── Data under study ──

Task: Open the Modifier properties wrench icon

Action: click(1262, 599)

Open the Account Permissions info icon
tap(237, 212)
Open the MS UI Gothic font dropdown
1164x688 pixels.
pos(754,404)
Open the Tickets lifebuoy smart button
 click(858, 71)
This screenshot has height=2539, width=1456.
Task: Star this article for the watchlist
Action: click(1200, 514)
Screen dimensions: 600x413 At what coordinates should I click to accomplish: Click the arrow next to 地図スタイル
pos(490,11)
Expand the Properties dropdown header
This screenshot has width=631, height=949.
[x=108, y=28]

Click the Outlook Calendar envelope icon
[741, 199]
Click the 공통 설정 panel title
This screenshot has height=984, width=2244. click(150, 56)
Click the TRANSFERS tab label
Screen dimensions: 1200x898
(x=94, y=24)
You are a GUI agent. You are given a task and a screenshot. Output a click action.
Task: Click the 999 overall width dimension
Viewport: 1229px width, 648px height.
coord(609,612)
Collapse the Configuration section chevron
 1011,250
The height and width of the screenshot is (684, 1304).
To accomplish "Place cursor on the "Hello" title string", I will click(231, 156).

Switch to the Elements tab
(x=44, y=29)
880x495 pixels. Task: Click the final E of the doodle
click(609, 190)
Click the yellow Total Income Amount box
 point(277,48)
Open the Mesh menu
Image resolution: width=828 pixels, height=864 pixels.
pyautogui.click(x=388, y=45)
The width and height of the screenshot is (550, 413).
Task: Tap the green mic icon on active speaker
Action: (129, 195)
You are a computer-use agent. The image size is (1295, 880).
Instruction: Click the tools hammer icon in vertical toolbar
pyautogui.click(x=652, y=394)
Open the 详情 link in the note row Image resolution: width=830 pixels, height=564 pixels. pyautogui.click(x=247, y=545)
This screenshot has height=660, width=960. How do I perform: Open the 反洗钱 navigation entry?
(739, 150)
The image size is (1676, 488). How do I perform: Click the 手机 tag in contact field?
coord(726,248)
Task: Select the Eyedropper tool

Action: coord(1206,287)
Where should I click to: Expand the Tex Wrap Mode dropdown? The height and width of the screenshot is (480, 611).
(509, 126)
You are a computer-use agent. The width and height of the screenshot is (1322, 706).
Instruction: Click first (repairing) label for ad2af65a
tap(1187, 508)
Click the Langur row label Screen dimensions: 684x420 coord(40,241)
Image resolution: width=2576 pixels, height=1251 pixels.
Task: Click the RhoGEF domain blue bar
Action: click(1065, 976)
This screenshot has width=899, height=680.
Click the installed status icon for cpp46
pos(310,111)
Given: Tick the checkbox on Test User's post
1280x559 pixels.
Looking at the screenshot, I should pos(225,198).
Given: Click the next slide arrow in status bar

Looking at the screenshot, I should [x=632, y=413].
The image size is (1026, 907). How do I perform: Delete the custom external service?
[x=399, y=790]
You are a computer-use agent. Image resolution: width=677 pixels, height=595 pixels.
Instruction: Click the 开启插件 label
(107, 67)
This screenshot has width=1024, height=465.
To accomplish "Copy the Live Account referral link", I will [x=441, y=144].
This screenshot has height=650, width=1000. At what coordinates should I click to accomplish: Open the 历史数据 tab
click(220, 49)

───

Instructions for the task
Where a line in the material above holds "computer", copy that line.

Reply
You are a computer-use agent. The image size is (1295, 880).
You are a computer-use agent. The width and height of the screenshot is (1322, 706).
You are a computer-use agent. Image resolution: width=677 pixels, height=595 pixels.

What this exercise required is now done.